An image or statement is not "obscene" except by the standards of some evaluator, with whom other evaluators may disagree. In other words, a judgment of "obscenity" is inherently subjective.
Anti-porn crusaders want you to overlook that inconvenient fact. They want you to conflate porn with objective actions such as murder and rape. The evidence is before us, yea, even in Miss Rice-Hughes's own column. Read it over again; you'll find it.
I shouldn't try to diagnose such persons. I have neither the expertise nor the information, and anyway, I have my own troubles.
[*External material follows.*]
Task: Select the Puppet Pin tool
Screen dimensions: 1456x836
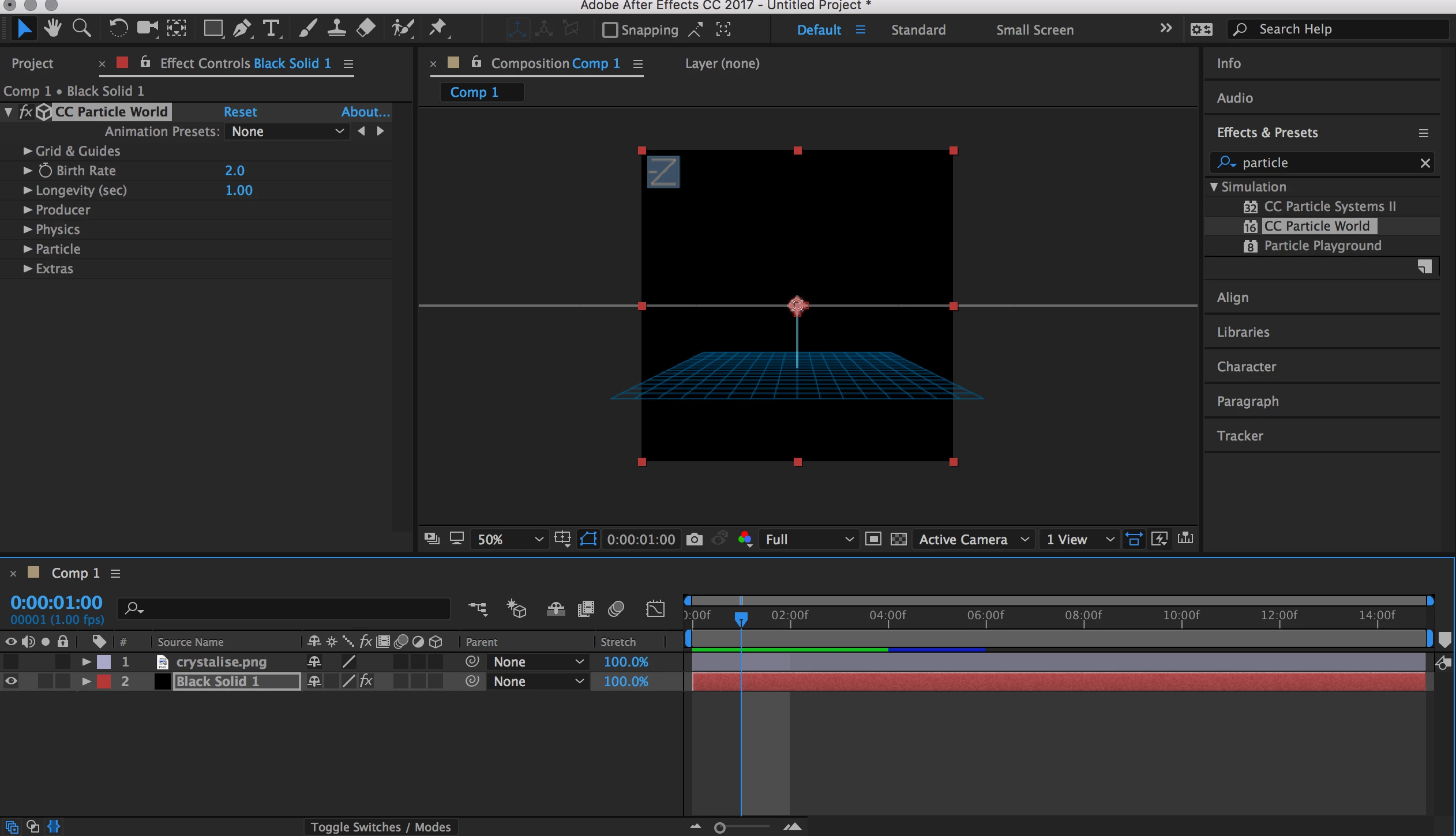Action: point(438,28)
But I am heartily sick of seeing their fire and brimstone expended on a matter that's properly the domain of parents and schoolteachers.
With all the objective threats we face, is a fresh crusade against porn really the best place for them to expend their energies? Why do they think so? Has a sexual image assaulted them personally, perhaps leaping out of the bushes as they passed by? I'd be interested in hearing about it, as such a thing is outside my experience. Or are they of the opinion that all sexual practices are "obscene," and therefore all depictions thereof, or of the naked human body with which we "practice" sex, must be "obscene" also? In which case I'd like to know where they think children come from.
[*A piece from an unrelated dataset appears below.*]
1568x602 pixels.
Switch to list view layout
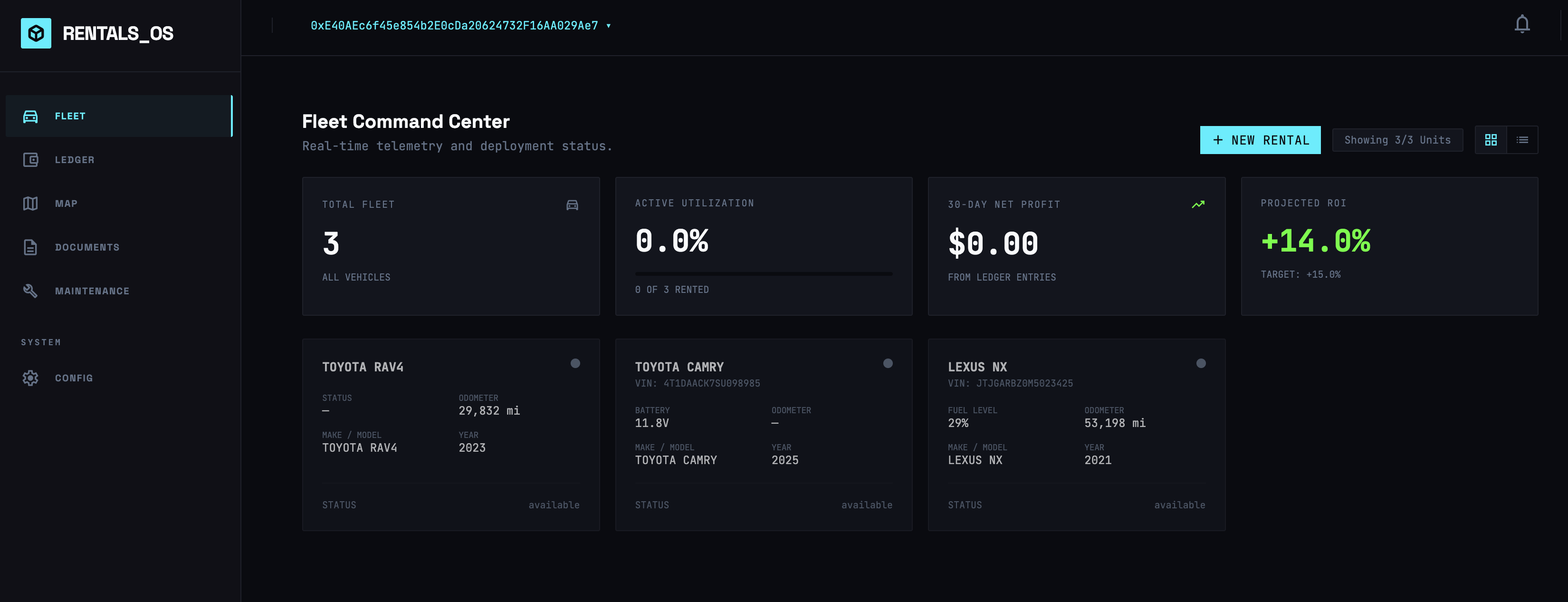coord(1522,140)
Away with the BS about "peer-reviewed research" and "social costs." Such pseudo-logic, which is always couched in undefined terms, can be used to support or attack any position or practice whatsoever. There is no cause-and-effect linkage between what one sees on a computer monitor and what one does with, to, or for others.
By now we who prize freedom should be aware that any attack on freedom of expression endangers all forms and subjects of expression, regardless of how the attacker strains to narrow it. It was the Left, which was originally "pro-porn," that produced Andrea Dworkin and Catharine MacKinnon, who attack images even as mild as those in Playboy as crimes against women! Indeed, both women have also attacked a great deal of clothing advertising as "unacceptably sexualized," and "assaults on women's dignity." If they include in that assessment the women who are carefully groomed and trained and handsomely paid to pose for such photos, I have no idea.
If only we'd return to shouting "Mind your own BLEEP!ing business!" at such persons, whether their totem object is "the children," or "women's dignity," or just their tenure on the lecture circuit. But we appear to have forgotten the phrase. Or perhaps what we've forgotten is the immense breadth of the subjects that belong outside the reach of State power. Your Curmudgeon fulminates; you decide.
Any subsequent commenters who have such clever things to say as "if you don't want nudie pics of you on the Net, don't put them there" will be permanently banned from commenting here. As they're both moronic and obviously not germane to the subject of this article, persons who make such comments are plainly not bright enough to be Gentle Readers of Liberty's Torch.